In the previous post we’ve seen how data distribution in Cassandra
works. But what if one of the nodes fails? If you want to ensure fault
tolerance, you need to enable data replication. When you create a keyspace in Cassandra, you must decide
the replica placement strategy: the number of replicas and how those replicas
are distributed across nodes in the cluster. The replication strategy relies on
the cluster-configured snitch to help it determine the physical location of
nodes and their proximity to each other.
The total number of replicas across the cluster is often
referred to as the replication factor. A
replication factor of 1 means there is only one copy of a row in a cluster. A
replication factor of 2 means there are two copies of a row stored in a
cluster. This replication factor is controlled at a key space level.
The different types of replication
strategies are:
Simple strategy:
This strategy places the original row on a node determined by a practitioner
and then a copy of the row is placed on the next node walking clock-wise in the
cluster.
Network topology
strategy: This is more sophisticated
strategy than the simple strategy. Network topology strategy gives you more
control over where the rows are placed in your database cluster. This allows
you to place different rows on racks in a data center or to carry out
geographical replication between multiple data centers. You can specify the
replication strategy when creating a keyspace like:
CREATE KEYSPACE your_keySpace WITH
strategy_class = 'NetworkTopologyStrategy' AND strategy_options:DC1 = 4; where DC1 = 4 specifies the replication factor.
Cassandra uses a snitch to define how nodes are grouped
together within the overall network topology. This again can be defined in the
configuration file cassandra.yaml
The four basic snitches you can
define are:
Simple snitch:
This is the default snitch used and uses a simple strategy of placing the copy
of the row on the next available node walking clockwise through the nodes.
Rack inferring snitch:
The rack inferring snitch automatically
tries to place copies of rows on different racks in your data center. The rack inferring
snitch uses the node's IP address to infer the network topology.
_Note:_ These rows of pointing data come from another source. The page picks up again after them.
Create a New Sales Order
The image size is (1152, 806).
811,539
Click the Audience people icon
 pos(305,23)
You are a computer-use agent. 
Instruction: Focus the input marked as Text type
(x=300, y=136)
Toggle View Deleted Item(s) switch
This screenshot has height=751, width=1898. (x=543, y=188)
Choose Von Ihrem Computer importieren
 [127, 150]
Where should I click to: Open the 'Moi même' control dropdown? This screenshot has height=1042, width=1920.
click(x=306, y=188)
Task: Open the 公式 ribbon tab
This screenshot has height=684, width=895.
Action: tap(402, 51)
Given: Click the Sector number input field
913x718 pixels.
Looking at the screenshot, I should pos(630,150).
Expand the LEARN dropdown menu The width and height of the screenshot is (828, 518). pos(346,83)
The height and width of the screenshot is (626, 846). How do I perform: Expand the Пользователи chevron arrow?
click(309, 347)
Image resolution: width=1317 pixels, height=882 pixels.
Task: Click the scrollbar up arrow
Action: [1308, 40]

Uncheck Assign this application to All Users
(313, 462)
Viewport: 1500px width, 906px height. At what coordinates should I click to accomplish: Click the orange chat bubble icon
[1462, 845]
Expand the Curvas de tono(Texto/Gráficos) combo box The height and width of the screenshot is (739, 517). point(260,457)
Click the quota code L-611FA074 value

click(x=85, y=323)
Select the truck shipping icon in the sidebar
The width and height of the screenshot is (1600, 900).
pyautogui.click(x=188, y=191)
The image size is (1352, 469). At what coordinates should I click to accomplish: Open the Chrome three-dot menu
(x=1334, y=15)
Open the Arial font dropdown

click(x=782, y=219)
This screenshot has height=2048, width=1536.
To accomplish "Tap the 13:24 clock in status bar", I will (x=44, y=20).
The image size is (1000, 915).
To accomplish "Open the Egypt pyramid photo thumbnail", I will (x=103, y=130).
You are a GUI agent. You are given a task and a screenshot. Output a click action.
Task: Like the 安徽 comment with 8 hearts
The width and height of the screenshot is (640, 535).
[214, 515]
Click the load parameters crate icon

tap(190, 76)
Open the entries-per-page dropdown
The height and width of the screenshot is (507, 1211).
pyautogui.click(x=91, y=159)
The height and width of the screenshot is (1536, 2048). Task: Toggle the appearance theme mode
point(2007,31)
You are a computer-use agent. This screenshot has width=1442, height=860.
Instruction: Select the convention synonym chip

The second
unit of the IP address is used to identify the data center where a node is
location and the third unit identifies the rack.
Property file snitch:
Is used to determine the location of the nodes by referring to the
cassandra-topology.properties file.
EC2 snitch: If
you want to use cassandra in the cloud, you have to use the EC2 snitch which
uses the AWS API to request the region and the respective availability zone.